• _WHAT YOU NEED TO DO_
1. From the article about the bird flu vaccine trial in Poland, copy the passage that begins at the words "Three doctors and" and ends after the words "to eight deaths.".
2. In the article about the bird flu vaccine trial in Poland, why is the number of deaths among the study participants treated as notable? Answer in one to three sentences.
3. Continue the article about the bird flu vaccine trial on homeless people in Poland, starting after its last sentence.

Doctors Tested Bird Flu Vaccine on Homeless People

Three doctors and six nurses from the town of Grudziadz, Poland, are being investigated on charges that they recruited 350 homeless people into a clinical trial of a vaccine for the H5N1 flu virus without informing them what the study was really about.

Twenty-one people died during the course of the study, significantly higher than the average influenza death rate, which would have led to eight deaths.

"It is in the interests of all doctors that those who are responsible for this are punished," said Poland's health minister, Ewa Kopacz. She said that while no direct link has been proven between the experimental vaccine and the deaths, she does not believe that any of the health care workers implicated should be allowed to practice medicine further.

Prosecutors claim that the participants - from a homeless shelter - were recruited into the study by being offered £1-£2 ($1.65-$3.00) to undergo a test of a new vaccine for standard, seasonal influenza. Instead, however, the study was meant to test a vaccine of the far more lethal H5N1 virus, which has a death rate of more than 50 percent.

Novartis Vaccines, the pharmaceutical company involved in the trial, claims that it was deceived about the consent procedures that the researchers intended to use.

• _DATASET RECORDS_
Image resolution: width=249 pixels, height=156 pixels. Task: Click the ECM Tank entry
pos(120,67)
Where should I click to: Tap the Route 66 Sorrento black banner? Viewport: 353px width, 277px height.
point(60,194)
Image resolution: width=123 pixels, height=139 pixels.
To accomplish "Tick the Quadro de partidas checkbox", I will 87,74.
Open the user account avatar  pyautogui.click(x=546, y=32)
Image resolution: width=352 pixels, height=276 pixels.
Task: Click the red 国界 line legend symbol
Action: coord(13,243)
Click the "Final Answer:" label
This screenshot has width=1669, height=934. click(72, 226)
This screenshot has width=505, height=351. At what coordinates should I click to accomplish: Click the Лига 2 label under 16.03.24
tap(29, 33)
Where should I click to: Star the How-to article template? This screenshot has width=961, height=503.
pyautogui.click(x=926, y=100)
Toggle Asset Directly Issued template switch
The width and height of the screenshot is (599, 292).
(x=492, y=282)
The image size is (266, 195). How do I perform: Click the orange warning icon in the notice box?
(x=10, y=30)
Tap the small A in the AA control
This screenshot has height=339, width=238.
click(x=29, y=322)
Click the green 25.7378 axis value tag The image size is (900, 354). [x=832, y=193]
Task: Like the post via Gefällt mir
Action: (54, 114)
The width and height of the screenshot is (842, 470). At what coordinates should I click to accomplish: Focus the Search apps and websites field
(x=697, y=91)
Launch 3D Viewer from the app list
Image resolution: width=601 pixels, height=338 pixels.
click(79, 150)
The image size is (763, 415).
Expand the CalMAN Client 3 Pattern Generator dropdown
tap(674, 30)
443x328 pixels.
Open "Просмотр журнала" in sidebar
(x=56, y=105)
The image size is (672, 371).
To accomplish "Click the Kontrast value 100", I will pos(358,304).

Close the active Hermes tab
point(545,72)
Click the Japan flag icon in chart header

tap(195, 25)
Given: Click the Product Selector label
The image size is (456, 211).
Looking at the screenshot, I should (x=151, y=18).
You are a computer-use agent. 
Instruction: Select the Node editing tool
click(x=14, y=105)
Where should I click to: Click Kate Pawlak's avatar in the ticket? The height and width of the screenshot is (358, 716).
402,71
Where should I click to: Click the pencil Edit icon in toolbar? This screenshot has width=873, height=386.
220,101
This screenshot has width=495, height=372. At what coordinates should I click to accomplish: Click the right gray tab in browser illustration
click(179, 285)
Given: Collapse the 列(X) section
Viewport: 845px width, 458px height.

• _RESULTS IN ORDER_
1.
Three doctors and six nurses from the town of Grudziadz, Poland, are being investigated on charges that they recruited 350 homeless people into a clinical trial of a vaccine for the H5N1 flu virus without informing them what the study was really about.

Twenty-one people died during the course of the study, significantly higher than the average influenza death rate, which would have led to eight deaths.

2. Twenty-one participants died during the study. That is significantly higher than the average influenza death rate, which would have meant eight deaths.

3.
The scandal is only the latest to hit Poland's health care sector. In 2002, several ambulance medics were convicted of murdering patients in order to gain kickbacks from funeral homes.

Poland is a global center for health care research, due to a well-trained medical staff, large population and good infrastructure. It also tends to be easy to find patients willing to undergo experimental therapies, as the public health care system tends to pay only for the cheapest, most well-proven generic treatments.

Monika Stefanczyk, a senior pharmaceutical market analyst at the consulting firm PMR, predicted that unless some of these factors change, Poland's medical research industry will remain largely unaffected by the scandal.

Sources for this story include: www.telegraph.co.uk;www.entrepreneur.com.